Element lookup entries:
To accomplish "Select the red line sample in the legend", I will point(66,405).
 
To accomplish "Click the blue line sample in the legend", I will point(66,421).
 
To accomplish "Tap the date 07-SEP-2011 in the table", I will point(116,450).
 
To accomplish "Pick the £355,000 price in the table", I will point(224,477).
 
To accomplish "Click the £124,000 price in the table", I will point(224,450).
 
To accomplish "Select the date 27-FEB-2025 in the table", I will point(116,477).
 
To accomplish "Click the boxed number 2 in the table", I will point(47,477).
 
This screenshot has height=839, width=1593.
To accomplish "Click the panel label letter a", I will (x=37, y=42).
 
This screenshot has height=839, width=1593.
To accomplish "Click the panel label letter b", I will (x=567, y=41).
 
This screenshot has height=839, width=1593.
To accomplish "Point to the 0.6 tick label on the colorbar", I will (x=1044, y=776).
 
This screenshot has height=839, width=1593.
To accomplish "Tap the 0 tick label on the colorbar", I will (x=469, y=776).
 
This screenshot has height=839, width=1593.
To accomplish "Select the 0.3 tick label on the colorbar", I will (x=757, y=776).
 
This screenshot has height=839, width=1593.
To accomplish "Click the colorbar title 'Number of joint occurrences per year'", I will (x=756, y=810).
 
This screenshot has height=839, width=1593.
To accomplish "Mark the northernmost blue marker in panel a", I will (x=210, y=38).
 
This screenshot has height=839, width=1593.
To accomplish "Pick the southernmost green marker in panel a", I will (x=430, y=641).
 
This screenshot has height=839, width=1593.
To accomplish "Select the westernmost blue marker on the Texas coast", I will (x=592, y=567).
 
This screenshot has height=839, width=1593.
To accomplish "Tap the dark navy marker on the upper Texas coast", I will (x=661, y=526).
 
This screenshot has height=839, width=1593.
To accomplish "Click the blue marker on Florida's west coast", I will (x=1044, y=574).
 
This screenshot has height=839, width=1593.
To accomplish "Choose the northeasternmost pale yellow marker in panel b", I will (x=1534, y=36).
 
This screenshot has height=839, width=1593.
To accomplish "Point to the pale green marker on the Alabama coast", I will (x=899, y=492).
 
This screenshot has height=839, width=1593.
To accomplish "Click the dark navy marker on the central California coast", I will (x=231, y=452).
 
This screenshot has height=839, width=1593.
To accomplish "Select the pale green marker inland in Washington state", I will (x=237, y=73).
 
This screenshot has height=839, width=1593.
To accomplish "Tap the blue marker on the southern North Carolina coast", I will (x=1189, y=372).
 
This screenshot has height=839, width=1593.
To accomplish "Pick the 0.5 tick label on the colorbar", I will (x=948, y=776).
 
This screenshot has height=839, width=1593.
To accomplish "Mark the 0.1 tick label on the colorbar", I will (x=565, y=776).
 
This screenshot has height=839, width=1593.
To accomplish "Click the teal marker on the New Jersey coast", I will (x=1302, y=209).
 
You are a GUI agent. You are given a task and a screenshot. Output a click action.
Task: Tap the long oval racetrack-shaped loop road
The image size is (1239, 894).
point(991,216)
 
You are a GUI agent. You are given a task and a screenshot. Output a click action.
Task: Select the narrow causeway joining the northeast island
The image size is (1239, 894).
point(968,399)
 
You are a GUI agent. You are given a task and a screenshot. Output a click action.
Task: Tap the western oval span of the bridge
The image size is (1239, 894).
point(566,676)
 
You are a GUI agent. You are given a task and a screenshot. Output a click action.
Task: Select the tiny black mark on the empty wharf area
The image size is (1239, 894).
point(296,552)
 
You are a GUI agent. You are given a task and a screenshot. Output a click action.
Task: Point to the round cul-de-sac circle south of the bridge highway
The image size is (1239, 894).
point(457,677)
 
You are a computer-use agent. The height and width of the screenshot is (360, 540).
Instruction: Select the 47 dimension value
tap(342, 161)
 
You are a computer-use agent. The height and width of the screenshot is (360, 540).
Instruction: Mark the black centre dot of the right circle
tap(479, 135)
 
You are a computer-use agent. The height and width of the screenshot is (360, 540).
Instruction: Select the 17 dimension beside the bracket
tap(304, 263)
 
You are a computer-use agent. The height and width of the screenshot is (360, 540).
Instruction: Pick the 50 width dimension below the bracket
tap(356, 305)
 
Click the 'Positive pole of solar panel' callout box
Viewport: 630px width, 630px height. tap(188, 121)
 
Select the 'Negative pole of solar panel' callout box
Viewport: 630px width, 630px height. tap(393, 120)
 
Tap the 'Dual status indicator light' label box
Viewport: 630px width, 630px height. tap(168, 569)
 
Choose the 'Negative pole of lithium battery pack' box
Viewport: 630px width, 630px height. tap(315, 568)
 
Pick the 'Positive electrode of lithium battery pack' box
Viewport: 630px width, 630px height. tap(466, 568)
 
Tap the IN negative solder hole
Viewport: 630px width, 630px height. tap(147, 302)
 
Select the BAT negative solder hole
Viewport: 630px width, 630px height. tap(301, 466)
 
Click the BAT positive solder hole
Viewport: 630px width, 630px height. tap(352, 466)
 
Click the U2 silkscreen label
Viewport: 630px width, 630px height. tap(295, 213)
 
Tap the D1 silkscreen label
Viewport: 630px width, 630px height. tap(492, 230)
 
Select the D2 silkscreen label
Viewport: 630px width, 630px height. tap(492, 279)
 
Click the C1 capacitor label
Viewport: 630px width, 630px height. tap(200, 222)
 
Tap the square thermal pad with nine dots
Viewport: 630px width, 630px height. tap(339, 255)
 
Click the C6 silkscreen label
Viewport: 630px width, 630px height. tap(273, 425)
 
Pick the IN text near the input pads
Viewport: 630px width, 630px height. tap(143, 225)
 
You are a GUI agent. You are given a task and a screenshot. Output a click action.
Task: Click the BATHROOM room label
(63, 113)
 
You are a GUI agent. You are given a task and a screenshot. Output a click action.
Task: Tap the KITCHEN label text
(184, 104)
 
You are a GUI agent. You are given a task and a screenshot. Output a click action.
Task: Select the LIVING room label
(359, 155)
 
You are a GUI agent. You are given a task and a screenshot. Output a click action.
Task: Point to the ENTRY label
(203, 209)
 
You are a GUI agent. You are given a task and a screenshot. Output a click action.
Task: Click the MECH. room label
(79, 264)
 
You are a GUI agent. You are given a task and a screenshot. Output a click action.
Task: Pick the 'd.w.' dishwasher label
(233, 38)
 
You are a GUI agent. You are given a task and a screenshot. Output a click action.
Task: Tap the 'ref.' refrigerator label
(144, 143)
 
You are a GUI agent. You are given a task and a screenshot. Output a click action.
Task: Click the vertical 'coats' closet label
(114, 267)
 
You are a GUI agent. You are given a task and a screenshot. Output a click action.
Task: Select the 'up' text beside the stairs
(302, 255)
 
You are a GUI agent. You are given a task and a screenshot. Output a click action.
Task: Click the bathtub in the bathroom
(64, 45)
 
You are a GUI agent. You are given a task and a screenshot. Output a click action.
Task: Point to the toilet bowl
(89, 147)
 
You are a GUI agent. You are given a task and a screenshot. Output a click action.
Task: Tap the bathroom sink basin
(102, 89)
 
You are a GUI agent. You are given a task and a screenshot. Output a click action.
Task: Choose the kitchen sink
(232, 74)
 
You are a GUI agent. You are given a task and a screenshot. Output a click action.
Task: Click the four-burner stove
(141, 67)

## [Brief]
Format the entries above as a numbered list, with each non-blank line as its own item and blank lines omitted.

## [Exercise solution]
1. To accomplish "Select the red line sample in the legend", I will point(66,405).
2. To accomplish "Click the blue line sample in the legend", I will point(66,421).
3. To accomplish "Tap the date 07-SEP-2011 in the table", I will point(116,450).
4. To accomplish "Pick the £355,000 price in the table", I will point(224,477).
5. To accomplish "Click the £124,000 price in the table", I will point(224,450).
6. To accomplish "Select the date 27-FEB-2025 in the table", I will point(116,477).
7. To accomplish "Click the boxed number 2 in the table", I will point(47,477).
8. This screenshot has height=839, width=1593.
9. To accomplish "Click the panel label letter a", I will (x=37, y=42).
10. This screenshot has height=839, width=1593.
11. To accomplish "Click the panel label letter b", I will (x=567, y=41).
12. This screenshot has height=839, width=1593.
13. To accomplish "Point to the 0.6 tick label on the colorbar", I will (x=1044, y=776).
14. This screenshot has height=839, width=1593.
15. To accomplish "Tap the 0 tick label on the colorbar", I will (x=469, y=776).
16. This screenshot has height=839, width=1593.
17. To accomplish "Select the 0.3 tick label on the colorbar", I will (x=757, y=776).
18. This screenshot has height=839, width=1593.
19. To accomplish "Click the colorbar title 'Number of joint occurrences per year'", I will (x=756, y=810).
20. This screenshot has height=839, width=1593.
21. To accomplish "Mark the northernmost blue marker in panel a", I will (x=210, y=38).
22. This screenshot has height=839, width=1593.
23. To accomplish "Pick the southernmost green marker in panel a", I will (x=430, y=641).
24. This screenshot has height=839, width=1593.
25. To accomplish "Select the westernmost blue marker on the Texas coast", I will (x=592, y=567).
26. This screenshot has height=839, width=1593.
27. To accomplish "Tap the dark navy marker on the upper Texas coast", I will (x=661, y=526).
28. This screenshot has height=839, width=1593.
29. To accomplish "Click the blue marker on Florida's west coast", I will (x=1044, y=574).
30. This screenshot has height=839, width=1593.
31. To accomplish "Choose the northeasternmost pale yellow marker in panel b", I will (x=1534, y=36).
32. This screenshot has height=839, width=1593.
33. To accomplish "Point to the pale green marker on the Alabama coast", I will (x=899, y=492).
34. This screenshot has height=839, width=1593.
35. To accomplish "Click the dark navy marker on the central California coast", I will (x=231, y=452).
36. This screenshot has height=839, width=1593.
37. To accomplish "Select the pale green marker inland in Washington state", I will (x=237, y=73).
38. This screenshot has height=839, width=1593.
39. To accomplish "Tap the blue marker on the southern North Carolina coast", I will (x=1189, y=372).
40. This screenshot has height=839, width=1593.
41. To accomplish "Pick the 0.5 tick label on the colorbar", I will (x=948, y=776).
42. This screenshot has height=839, width=1593.
43. To accomplish "Mark the 0.1 tick label on the colorbar", I will (x=565, y=776).
44. This screenshot has height=839, width=1593.
45. To accomplish "Click the teal marker on the New Jersey coast", I will (x=1302, y=209).
46. You are a GUI agent. You are given a task and a screenshot. Output a click action.
47. Task: Tap the long oval racetrack-shaped loop road
48. The image size is (1239, 894).
49. point(991,216)
50. You are a GUI agent. You are given a task and a screenshot. Output a click action.
51. Task: Select the narrow causeway joining the northeast island
52. The image size is (1239, 894).
53. point(968,399)
54. You are a GUI agent. You are given a task and a screenshot. Output a click action.
55. Task: Tap the western oval span of the bridge
56. The image size is (1239, 894).
57. point(566,676)
58. You are a GUI agent. You are given a task and a screenshot. Output a click action.
59. Task: Select the tiny black mark on the empty wharf area
60. The image size is (1239, 894).
61. point(296,552)
62. You are a GUI agent. You are given a task and a screenshot. Output a click action.
63. Task: Point to the round cul-de-sac circle south of the bridge highway
64. The image size is (1239, 894).
65. point(457,677)
66. You are a computer-use agent. The height and width of the screenshot is (360, 540).
67. Instruction: Select the 47 dimension value
68. tap(342, 161)
69. You are a computer-use agent. The height and width of the screenshot is (360, 540).
70. Instruction: Mark the black centre dot of the right circle
71. tap(479, 135)
72. You are a computer-use agent. The height and width of the screenshot is (360, 540).
73. Instruction: Select the 17 dimension beside the bracket
74. tap(304, 263)
75. You are a computer-use agent. The height and width of the screenshot is (360, 540).
76. Instruction: Pick the 50 width dimension below the bracket
77. tap(356, 305)
78. Click the 'Positive pole of solar panel' callout box
79. Viewport: 630px width, 630px height. tap(188, 121)
80. Select the 'Negative pole of solar panel' callout box
81. Viewport: 630px width, 630px height. tap(393, 120)
82. Tap the 'Dual status indicator light' label box
83. Viewport: 630px width, 630px height. tap(168, 569)
84. Choose the 'Negative pole of lithium battery pack' box
85. Viewport: 630px width, 630px height. tap(315, 568)
86. Pick the 'Positive electrode of lithium battery pack' box
87. Viewport: 630px width, 630px height. tap(466, 568)
88. Tap the IN negative solder hole
89. Viewport: 630px width, 630px height. tap(147, 302)
90. Select the BAT negative solder hole
91. Viewport: 630px width, 630px height. tap(301, 466)
92. Click the BAT positive solder hole
93. Viewport: 630px width, 630px height. tap(352, 466)
94. Click the U2 silkscreen label
95. Viewport: 630px width, 630px height. tap(295, 213)
96. Tap the D1 silkscreen label
97. Viewport: 630px width, 630px height. tap(492, 230)
98. Select the D2 silkscreen label
99. Viewport: 630px width, 630px height. tap(492, 279)
100. Click the C1 capacitor label
101. Viewport: 630px width, 630px height. tap(200, 222)
102. Tap the square thermal pad with nine dots
103. Viewport: 630px width, 630px height. tap(339, 255)
104. Click the C6 silkscreen label
105. Viewport: 630px width, 630px height. tap(273, 425)
106. Pick the IN text near the input pads
107. Viewport: 630px width, 630px height. tap(143, 225)
108. You are a GUI agent. You are given a task and a screenshot. Output a click action.
109. Task: Click the BATHROOM room label
110. (63, 113)
111. You are a GUI agent. You are given a task and a screenshot. Output a click action.
112. Task: Tap the KITCHEN label text
113. (184, 104)
114. You are a GUI agent. You are given a task and a screenshot. Output a click action.
115. Task: Select the LIVING room label
116. (359, 155)
117. You are a GUI agent. You are given a task and a screenshot. Output a click action.
118. Task: Point to the ENTRY label
119. (203, 209)
120. You are a GUI agent. You are given a task and a screenshot. Output a click action.
121. Task: Click the MECH. room label
122. (79, 264)
123. You are a GUI agent. You are given a task and a screenshot. Output a click action.
124. Task: Pick the 'd.w.' dishwasher label
125. (233, 38)
126. You are a GUI agent. You are given a task and a screenshot. Output a click action.
127. Task: Tap the 'ref.' refrigerator label
128. (144, 143)
129. You are a GUI agent. You are given a task and a screenshot. Output a click action.
130. Task: Click the vertical 'coats' closet label
131. (114, 267)
132. You are a GUI agent. You are given a task and a screenshot. Output a click action.
133. Task: Select the 'up' text beside the stairs
134. (302, 255)
135. You are a GUI agent. You are given a task and a screenshot. Output a click action.
136. Task: Click the bathtub in the bathroom
137. (64, 45)
138. You are a GUI agent. You are given a task and a screenshot. Output a click action.
139. Task: Point to the toilet bowl
140. (89, 147)
141. You are a GUI agent. You are given a task and a screenshot. Output a click action.
142. Task: Tap the bathroom sink basin
143. (102, 89)
144. You are a GUI agent. You are given a task and a screenshot. Output a click action.
145. Task: Choose the kitchen sink
146. (232, 74)
147. You are a GUI agent. You are given a task and a screenshot. Output a click action.
148. Task: Click the four-burner stove
149. (141, 67)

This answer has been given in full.